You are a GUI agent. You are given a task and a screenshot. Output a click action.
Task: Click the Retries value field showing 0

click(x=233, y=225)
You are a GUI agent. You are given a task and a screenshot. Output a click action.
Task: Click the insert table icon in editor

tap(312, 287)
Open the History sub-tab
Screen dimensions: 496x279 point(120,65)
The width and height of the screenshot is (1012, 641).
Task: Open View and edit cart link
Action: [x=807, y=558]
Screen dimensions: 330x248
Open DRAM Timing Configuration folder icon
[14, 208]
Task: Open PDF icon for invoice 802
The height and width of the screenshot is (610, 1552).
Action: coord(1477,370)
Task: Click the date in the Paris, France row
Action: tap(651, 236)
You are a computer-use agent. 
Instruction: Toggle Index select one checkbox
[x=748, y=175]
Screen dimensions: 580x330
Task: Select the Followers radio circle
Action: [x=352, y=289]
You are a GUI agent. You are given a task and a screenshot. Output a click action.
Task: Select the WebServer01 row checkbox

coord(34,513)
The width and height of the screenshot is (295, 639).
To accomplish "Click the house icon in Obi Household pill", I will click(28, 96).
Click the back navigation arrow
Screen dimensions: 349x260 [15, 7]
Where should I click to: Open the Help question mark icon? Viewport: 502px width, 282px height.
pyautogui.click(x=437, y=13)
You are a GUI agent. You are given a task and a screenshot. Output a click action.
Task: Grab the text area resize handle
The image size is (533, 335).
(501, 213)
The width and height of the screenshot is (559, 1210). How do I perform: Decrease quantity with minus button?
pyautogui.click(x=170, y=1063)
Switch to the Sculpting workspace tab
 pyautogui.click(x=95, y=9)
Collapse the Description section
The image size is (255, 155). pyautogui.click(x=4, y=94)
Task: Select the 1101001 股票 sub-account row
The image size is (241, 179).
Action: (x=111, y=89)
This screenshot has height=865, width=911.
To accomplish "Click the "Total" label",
··········
● **Problem requirements**
The records need to be reproduced in their entirety, word for word.

● **Reply**
You are a GUI agent. You are given a task and a screenshot. Output a click action.
Task: Click the Retries value field showing 0

click(x=233, y=225)
You are a GUI agent. You are given a task and a screenshot. Output a click action.
Task: Click the insert table icon in editor

tap(312, 287)
Open the History sub-tab
Screen dimensions: 496x279 point(120,65)
The width and height of the screenshot is (1012, 641).
Task: Open View and edit cart link
Action: [x=807, y=558]
Screen dimensions: 330x248
Open DRAM Timing Configuration folder icon
[14, 208]
Task: Open PDF icon for invoice 802
The height and width of the screenshot is (610, 1552).
Action: coord(1477,370)
Task: Click the date in the Paris, France row
Action: tap(651, 236)
You are a computer-use agent. 
Instruction: Toggle Index select one checkbox
[x=748, y=175]
Screen dimensions: 580x330
Task: Select the Followers radio circle
Action: [x=352, y=289]
You are a GUI agent. You are given a task and a screenshot. Output a click action.
Task: Select the WebServer01 row checkbox

coord(34,513)
The width and height of the screenshot is (295, 639).
To accomplish "Click the house icon in Obi Household pill", I will click(28, 96).
Click the back navigation arrow
Screen dimensions: 349x260 [15, 7]
Where should I click to: Open the Help question mark icon? Viewport: 502px width, 282px height.
pyautogui.click(x=437, y=13)
You are a GUI agent. You are given a task and a screenshot. Output a click action.
Task: Grab the text area resize handle
The image size is (533, 335).
(501, 213)
The width and height of the screenshot is (559, 1210). How do I perform: Decrease quantity with minus button?
pyautogui.click(x=170, y=1063)
Switch to the Sculpting workspace tab
 pyautogui.click(x=95, y=9)
Collapse the Description section
The image size is (255, 155). pyautogui.click(x=4, y=94)
Task: Select the 1101001 股票 sub-account row
The image size is (241, 179).
Action: (x=111, y=89)
This screenshot has height=865, width=911.
To accomplish "Click the "Total" label",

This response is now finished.